Information supplied =>
## Begin

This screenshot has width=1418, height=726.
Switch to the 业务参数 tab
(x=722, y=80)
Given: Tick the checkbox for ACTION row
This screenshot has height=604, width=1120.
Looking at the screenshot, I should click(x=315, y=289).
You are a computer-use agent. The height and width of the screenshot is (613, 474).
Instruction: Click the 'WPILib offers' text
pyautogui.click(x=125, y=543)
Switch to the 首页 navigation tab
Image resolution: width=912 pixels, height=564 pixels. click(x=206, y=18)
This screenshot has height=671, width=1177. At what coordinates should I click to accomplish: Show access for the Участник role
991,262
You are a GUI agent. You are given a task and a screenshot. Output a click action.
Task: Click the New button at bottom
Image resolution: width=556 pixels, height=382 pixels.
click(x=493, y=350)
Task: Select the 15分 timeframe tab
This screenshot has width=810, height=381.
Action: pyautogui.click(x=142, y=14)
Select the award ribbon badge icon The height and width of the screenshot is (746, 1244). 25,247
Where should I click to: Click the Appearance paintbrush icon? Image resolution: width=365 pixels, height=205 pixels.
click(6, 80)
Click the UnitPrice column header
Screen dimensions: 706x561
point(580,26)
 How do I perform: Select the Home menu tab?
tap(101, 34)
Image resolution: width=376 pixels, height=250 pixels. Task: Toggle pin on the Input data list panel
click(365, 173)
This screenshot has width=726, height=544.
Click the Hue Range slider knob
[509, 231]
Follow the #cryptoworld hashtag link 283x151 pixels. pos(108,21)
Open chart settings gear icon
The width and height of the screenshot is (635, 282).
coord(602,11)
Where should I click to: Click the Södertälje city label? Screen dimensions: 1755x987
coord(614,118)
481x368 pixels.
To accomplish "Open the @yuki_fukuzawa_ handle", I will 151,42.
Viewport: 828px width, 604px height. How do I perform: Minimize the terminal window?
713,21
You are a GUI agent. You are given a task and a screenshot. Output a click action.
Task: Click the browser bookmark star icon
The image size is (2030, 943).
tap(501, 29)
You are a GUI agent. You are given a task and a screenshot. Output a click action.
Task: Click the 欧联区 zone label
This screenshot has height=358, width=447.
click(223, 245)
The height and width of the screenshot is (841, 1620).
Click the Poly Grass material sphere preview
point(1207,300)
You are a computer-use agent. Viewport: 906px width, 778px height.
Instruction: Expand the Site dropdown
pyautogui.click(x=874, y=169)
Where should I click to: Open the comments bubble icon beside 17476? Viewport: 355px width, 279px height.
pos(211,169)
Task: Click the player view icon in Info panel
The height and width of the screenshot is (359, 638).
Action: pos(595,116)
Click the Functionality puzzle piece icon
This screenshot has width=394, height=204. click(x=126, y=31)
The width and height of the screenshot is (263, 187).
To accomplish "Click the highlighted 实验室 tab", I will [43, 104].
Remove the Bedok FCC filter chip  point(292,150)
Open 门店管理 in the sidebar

## End

What you need to do =>
Can you rewrite the entries from the start through the line containing "click(x=493, y=350)", replacing "checkbox" with "check box" and leaving everything else unchanged?

Written response =>
This screenshot has width=1418, height=726.
Switch to the 业务参数 tab
(x=722, y=80)
Given: Tick the check box for ACTION row
This screenshot has height=604, width=1120.
Looking at the screenshot, I should click(x=315, y=289).
You are a computer-use agent. The height and width of the screenshot is (613, 474).
Instruction: Click the 'WPILib offers' text
pyautogui.click(x=125, y=543)
Switch to the 首页 navigation tab
Image resolution: width=912 pixels, height=564 pixels. click(x=206, y=18)
This screenshot has height=671, width=1177. At what coordinates should I click to accomplish: Show access for the Участник role
991,262
You are a GUI agent. You are given a task and a screenshot. Output a click action.
Task: Click the New button at bottom
Image resolution: width=556 pixels, height=382 pixels.
click(x=493, y=350)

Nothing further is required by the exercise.